The null hypothesis of homogeneity tested here is that the expected admission rate for each procedure is the same in all counties, so that differences in observed rates are no bigger than that expected by chance, assuming an underlying Poisson process to model admission counts [10]. This hypothesis has been tested using bootstraping [29, 30], which is a resampling procedure that estimates the properties of an estimator (such as its variance) by sampling from an approximating empirical distribution. There are two types of bootstrap procedures, for parametric and non-parametric inference. The former can be adopted when exists a parametric model from which samples can be randomly generated to derive the empirical distribution of the statistic, whereas the latter relies on the discrete empirical distribution obtained by random sampling with replacement from the original dataset. Given that the homogeneous Poisson model (or alternatively the normal model with common rate) was assumed under the null hypothesis, the parametric bootstrap procedure was used to derive upper and lower limit values from "*R*" random samples generated from the hypothesis being tested. Even though the same philosophy was first proposed by Diehr *et al*. [9], we implemented as additional analysis the age-sex adjustment. The source of information used for each statistics (i.e., standardized rates vs. observed-expected cases) was also considered in the analysis. The steps for carrying this analysis out are shown in Additional file 2.

#### Deriving confidence intervals for statistics of variation via nonparametric sampling methods

In order to assess the alternative hypothesis, confidence intervals for the observed statistics were derived. Here we used non-parametric methodology in order to avoid parametric assumptions about the distribution of both rates and observed cases. Thus, sampling with re-sampling R times from the observed standardized rates sample or from the observed-expected cases paired sample (depending on the statistic) was used to calculate statistics for each of the R simulated samples. This made it possible to obtain confidence intervals from the percentile 2.5 and 97.5 as before.

#### Assessing power and ability to discriminate between procedures with different variability by means of a small scale simulation study

In order to derive the ability of the aforementioned statistics to distinguish different degrees of variability, we simulated several situations that emulate different types of induced variability. This exercise pursued three objectives: First, to assess the statistical power of each one of the above described statistics, which in this case represents the probability of detecting geographic variability when it is present. Second, to evaluate whether any were better than the others at distinguishing and ordering the six different scenarios with regard to the degree of variability; and finally, to study how different rates influenced statistics of variation when they are used to compare procedures according to their variability.

Apart from the scenario named H_{0} representing the homogeneous Poisson model with a common risk surface y_{j} ~Poisson(e_{j}r_{j}), with r_{j} = 1 for all j in 1, ..., J, and generated as described in Additional file 2, six additional scenarios with different degrees of variability were designed. The population structure was based on that observed in the real geographical pattern with I = 147 areas, whereas the expected counts were derived using the overall age-sex specific rates for the most frequent (hip fracture) and the least frequent (lower extremity amputation) procedure. While most of the regions were assumed to have homogeneous rates, an artificially elevated risk was induced in a randomly selected group of areas. These was carried out using two sources of additional variation: incrementing the risks of the selected areas to r_{j} = 1.2 (S_{1}–S_{3}) or r_{j} = 1.6 (S_{4}–S_{6}) (and equivalently their mean rates in 1.2p and 1.6p respectively), and varying the number of these areas with induced elevated risk, being 10 (S_{1} and S_{4}), 20 (S_{2} and S_{5}), and 40 Healthcare Areas (S_{3} and S_{6}) out of the 147. Counts in all background areas (all but these 10, 20 or 40 respectively) were generated from the null model with a common underlying rate aforementioned. Hence, the scenarios were numbered from the lowest to the highest expected variability S_{1}<S_{2}<S_{3}<S_{4}<S_{5}<S_{6}.

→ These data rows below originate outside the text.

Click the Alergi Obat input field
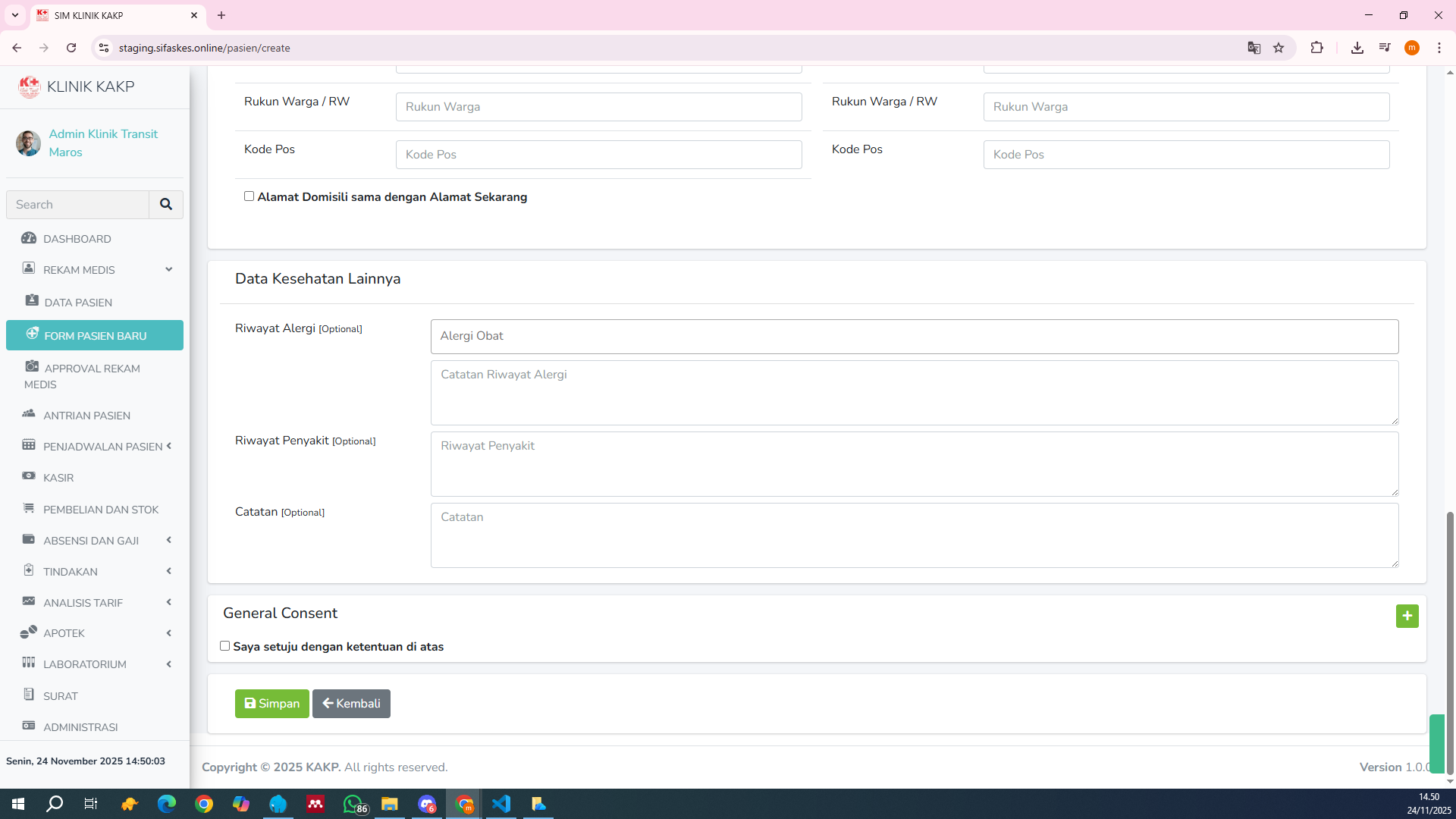 914,336
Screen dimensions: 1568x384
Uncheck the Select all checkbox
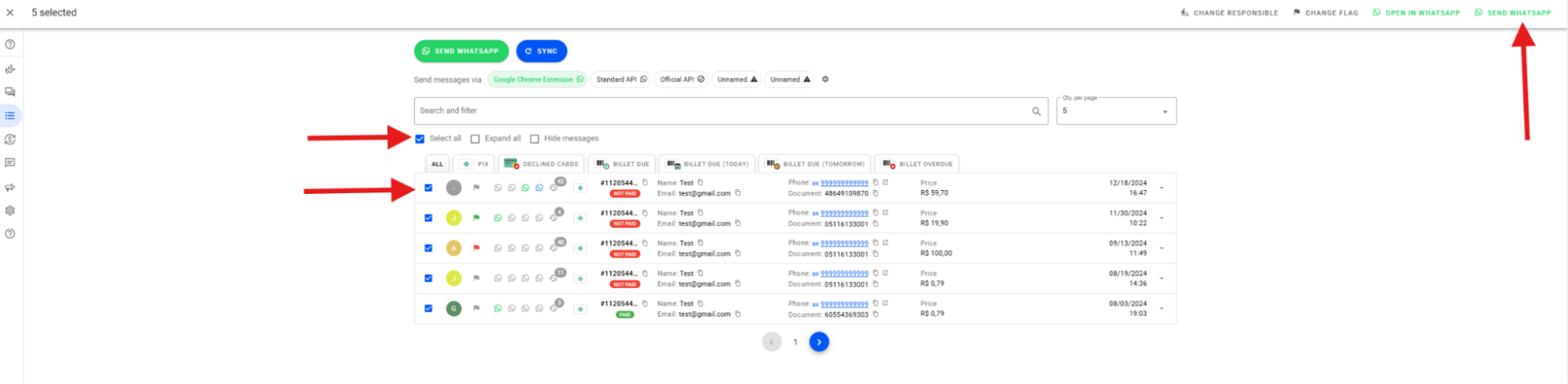point(420,139)
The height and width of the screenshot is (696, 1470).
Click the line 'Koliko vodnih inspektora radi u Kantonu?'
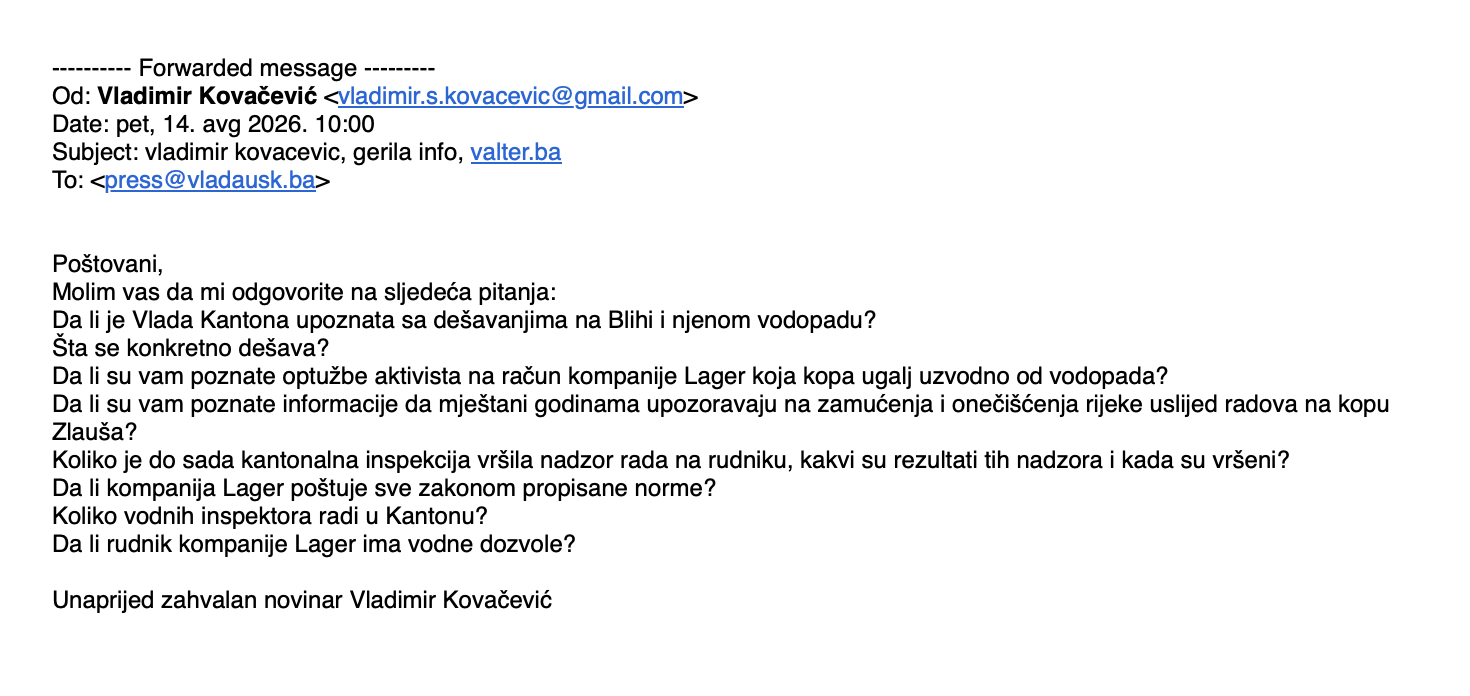point(270,517)
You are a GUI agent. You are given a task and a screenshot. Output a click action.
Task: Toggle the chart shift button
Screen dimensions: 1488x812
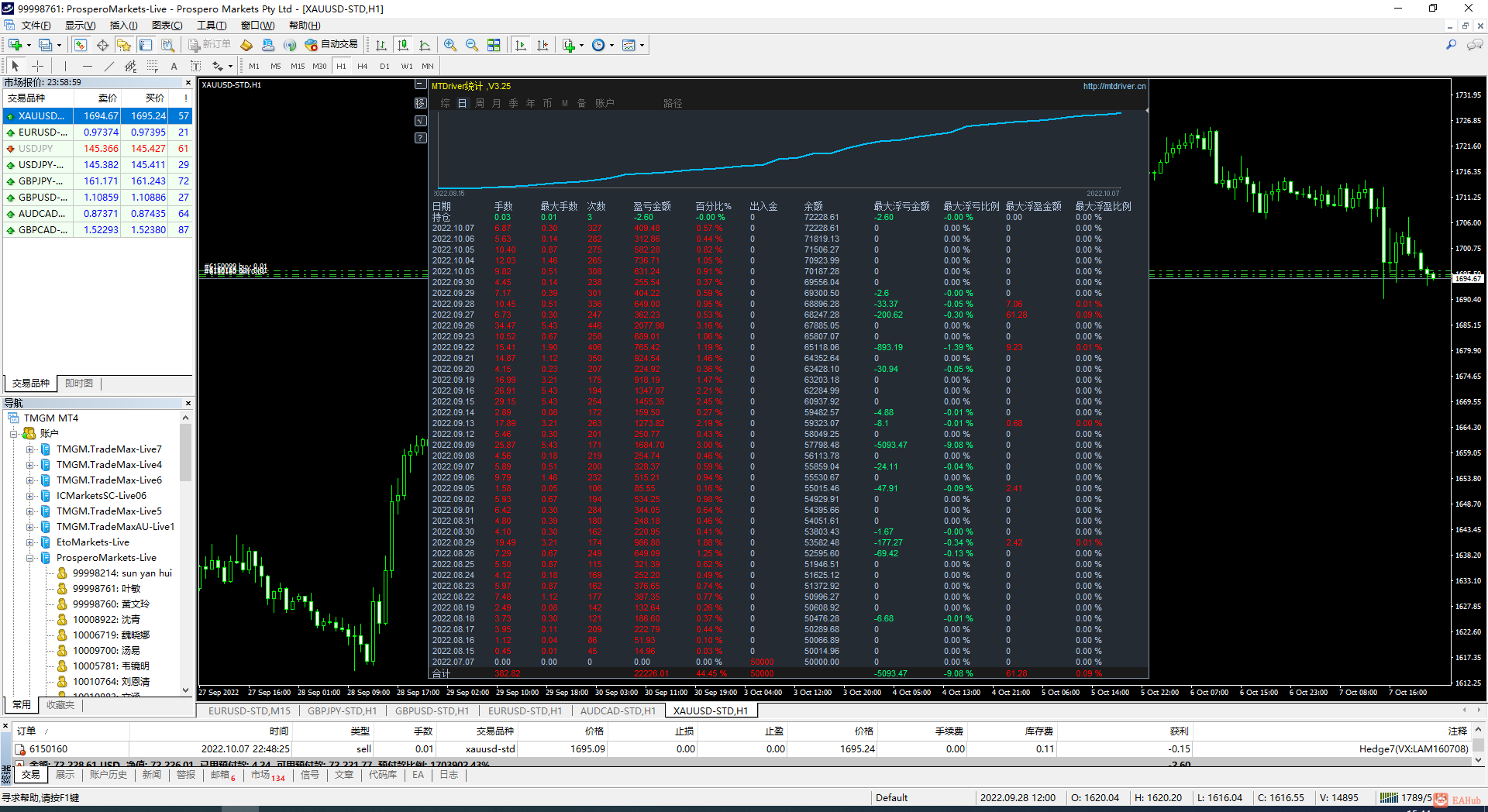(542, 45)
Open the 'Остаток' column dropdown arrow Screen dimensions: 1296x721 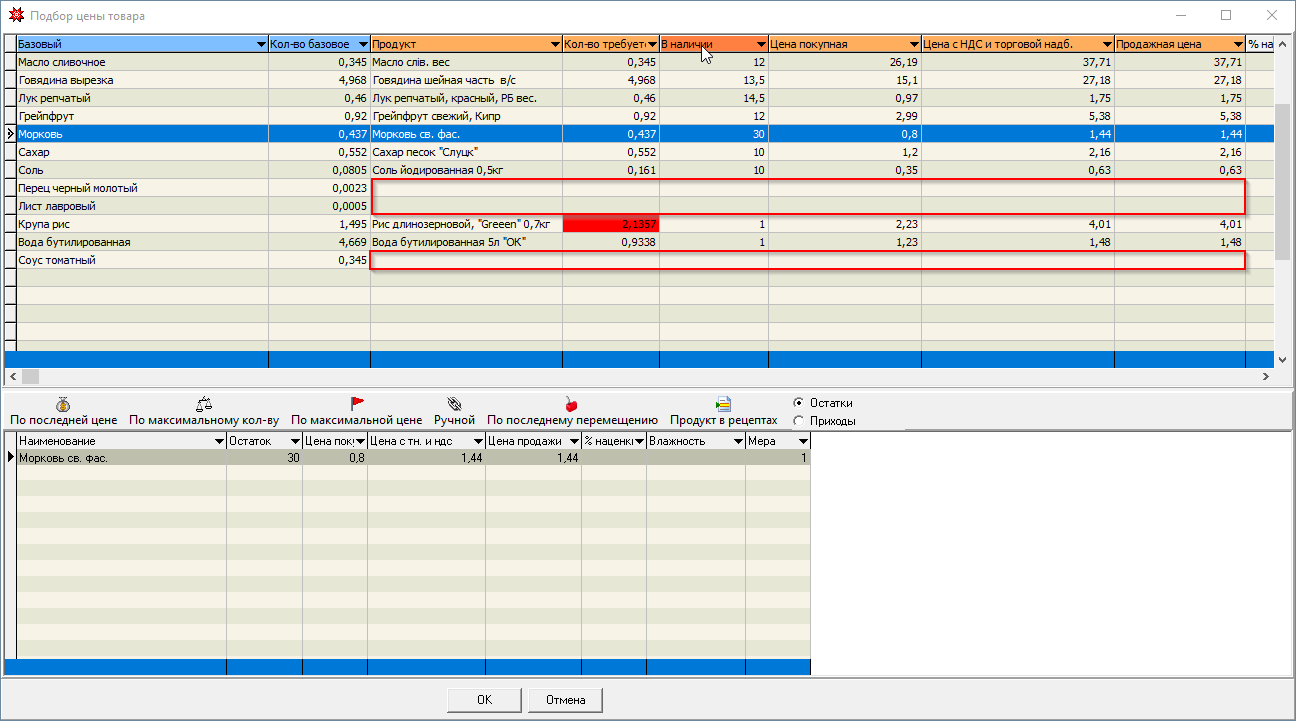tap(294, 441)
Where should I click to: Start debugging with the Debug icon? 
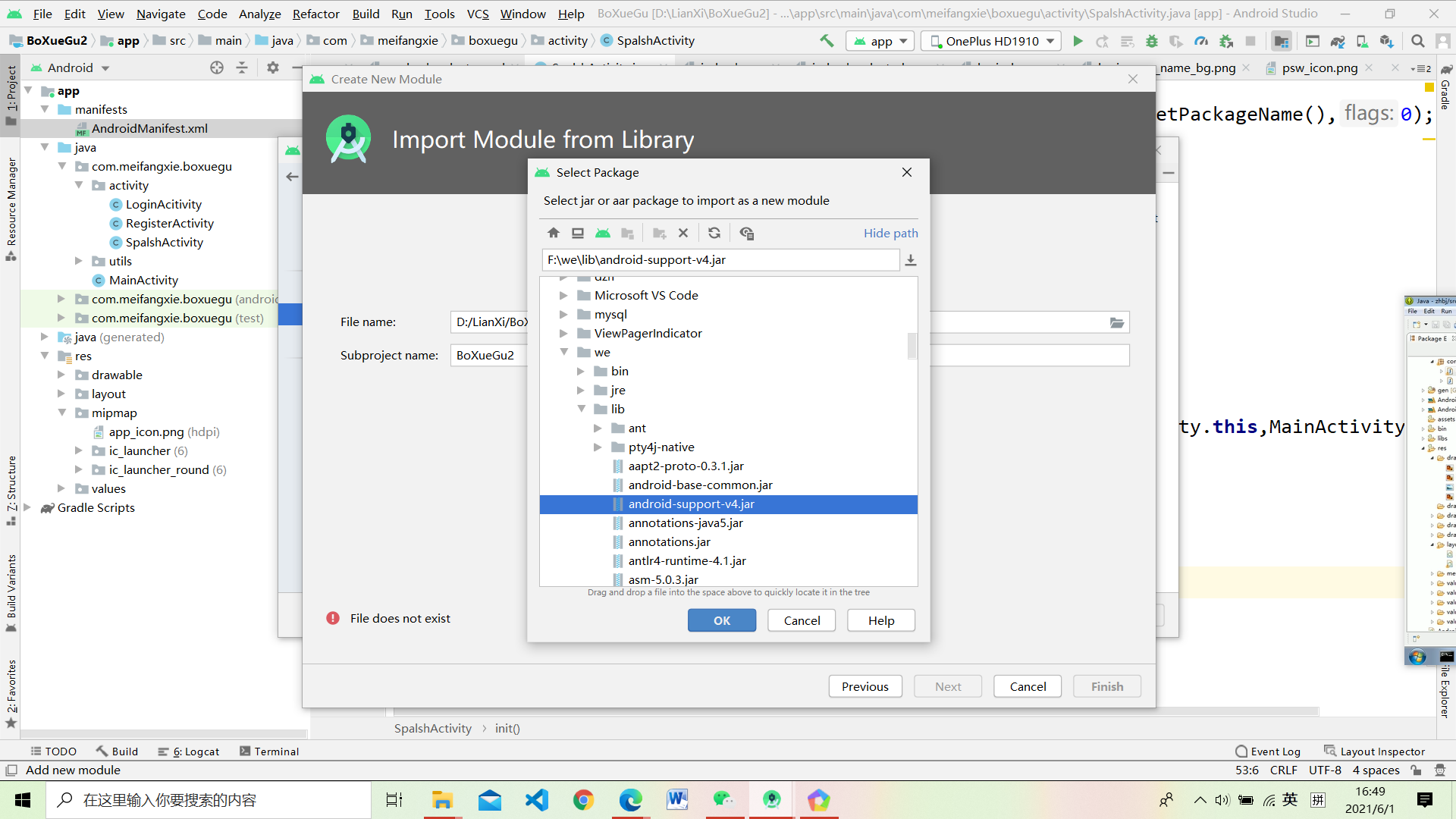[1152, 41]
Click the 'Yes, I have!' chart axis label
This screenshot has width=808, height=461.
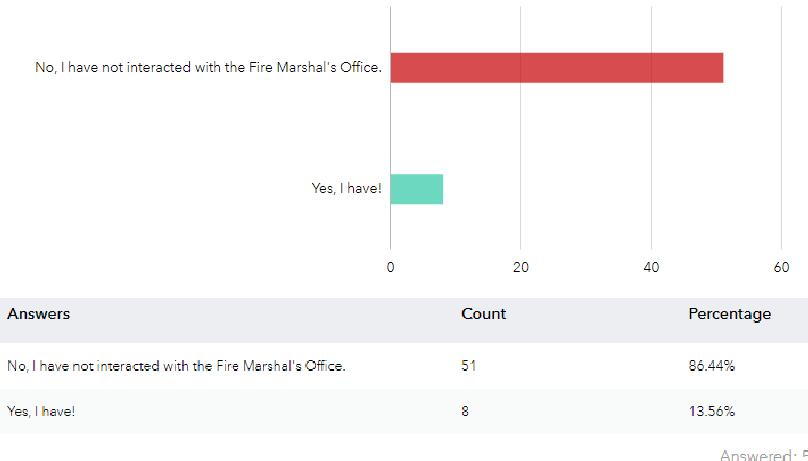[x=346, y=188]
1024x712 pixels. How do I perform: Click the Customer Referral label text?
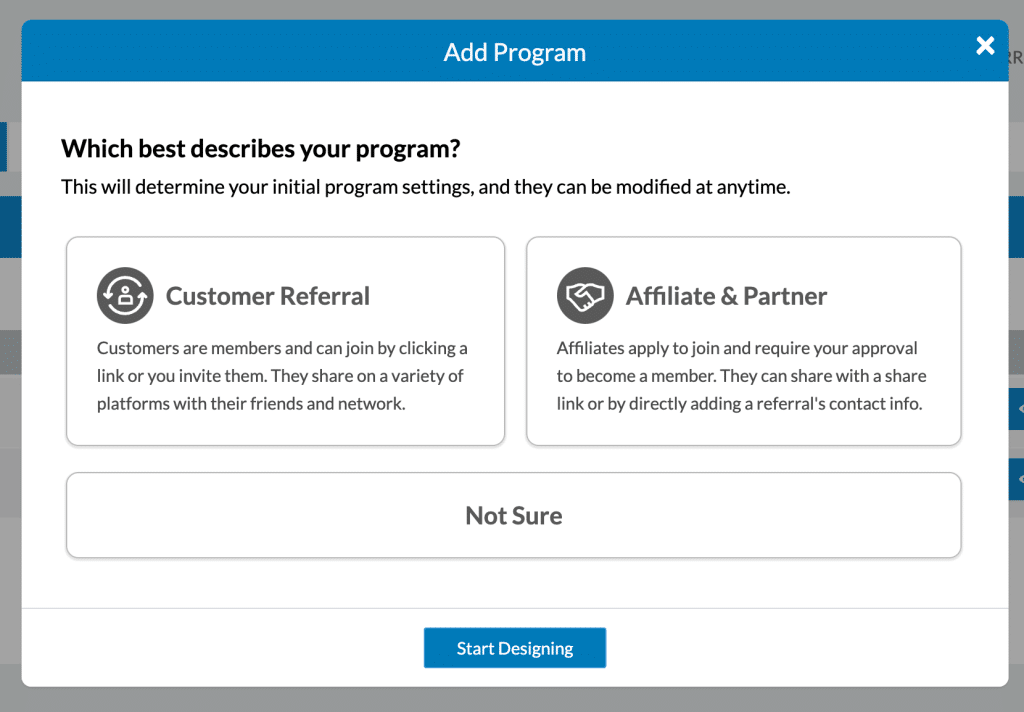pyautogui.click(x=268, y=296)

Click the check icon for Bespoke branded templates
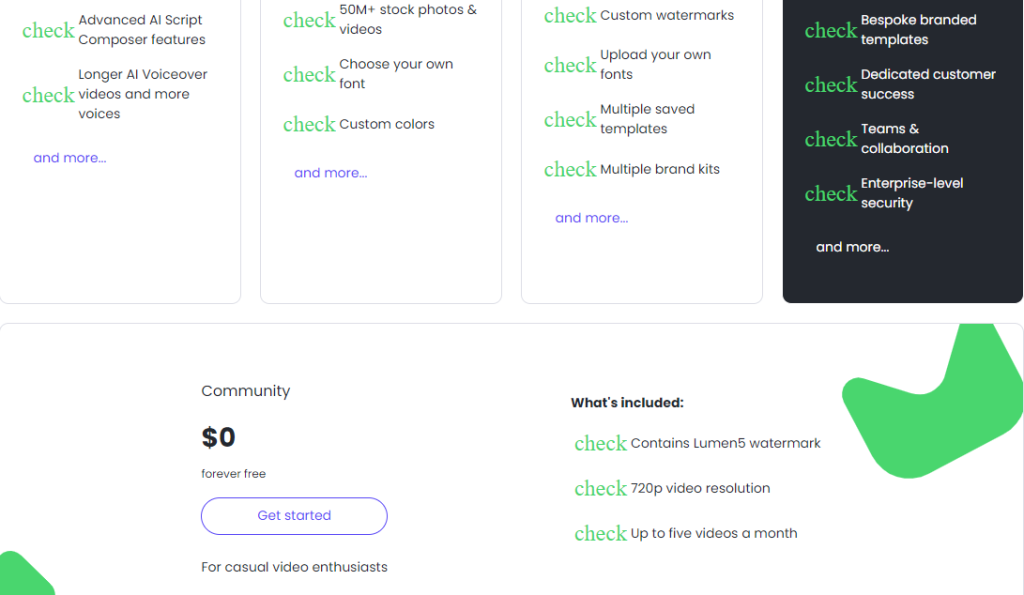(x=831, y=31)
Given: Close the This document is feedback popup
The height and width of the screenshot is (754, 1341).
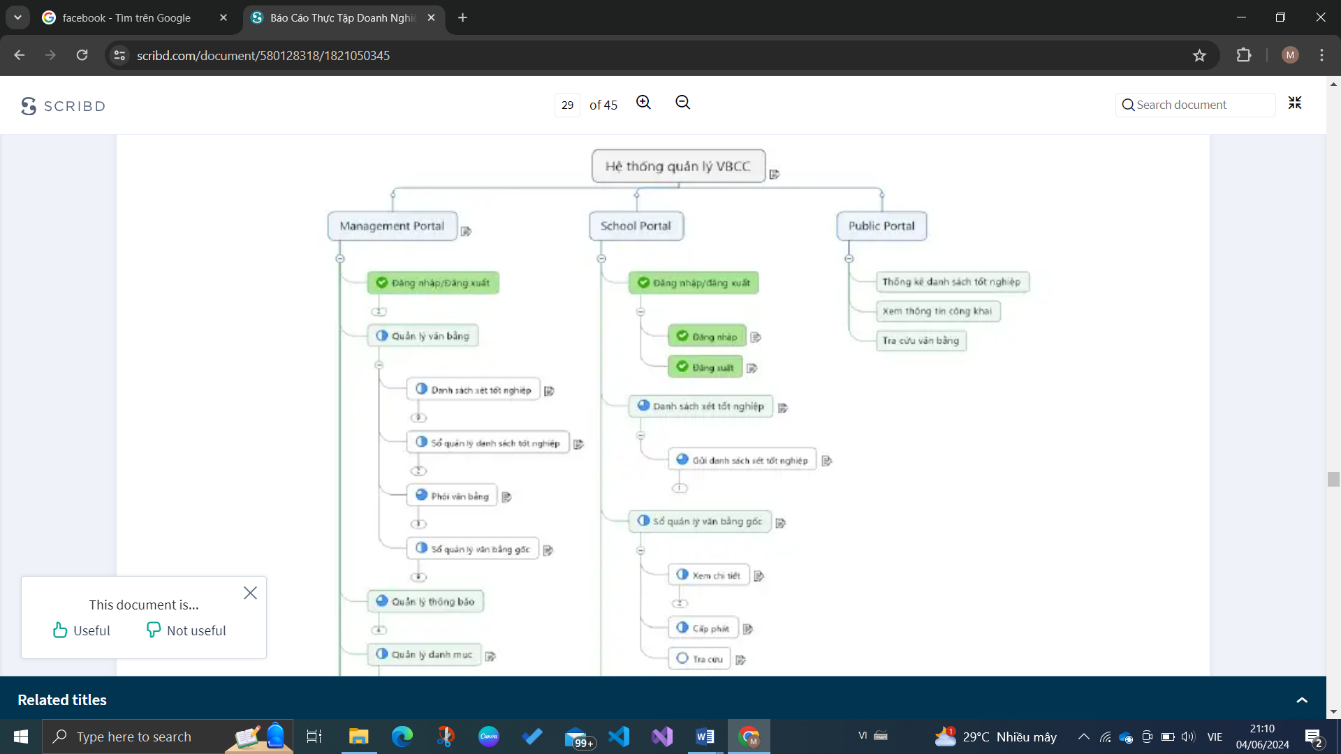Looking at the screenshot, I should pos(250,593).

Once the scenarios were designed, 2000 samples were simulated from the null distribution following the procedure previously described and named H_{0}. The critical value of the tests was estimated using the 95-th percentile of the empirical distribution of the statistics, whereas confidence interval limits were obtained form the same distribution using percentiles 2.5 and 97.5. Another 2000 samples were simulated from each scenario S_{1}–S_{6}, and the empirical distribution of the statistics was derived. This allowed us to obtain not only the empirical statistical power of the test for each scenario, by calculating the proportion of values greater than the critical values obtained in H_{0} (the proportion of times that the null hypothesis is surpassed in each scenario), but also the confidence intervals for the statistics in each scenario using percentiles 2.5 and 97.5 of the empirical distribution.

## Results

### Real case study results

Table 3 shows the rates and the observed statistics of variation for the six procedures under study. Rates varied from 3.77 pacemaker implants to 10.57 hip fracture admissions per 10,000 inhabitants in procedures presumed to show low variation, and from 2.33 lower extremity amputations to 7.39 knee replacements per 10,000 inhabitants, in procedures presumed to have high variation. We could not calculate the EQ for some of the procedures because some of the Healthcare Areas had 0 cases. For this reason we excluded the EQ (not the EQ_{5–95}) from the simulation procedures. The exclusion of 5% of outlying areas on each side of the distribution notoriously reduced the value of practically all the statistics, including the SCV. This occurred in procedures with low and high variation, not depending on prevalence rates. Some statistics, such as the χ^{2}, and the Dean and Bohning tests, tended to have higher values as the overall rate increases, regardless of the underlying variability.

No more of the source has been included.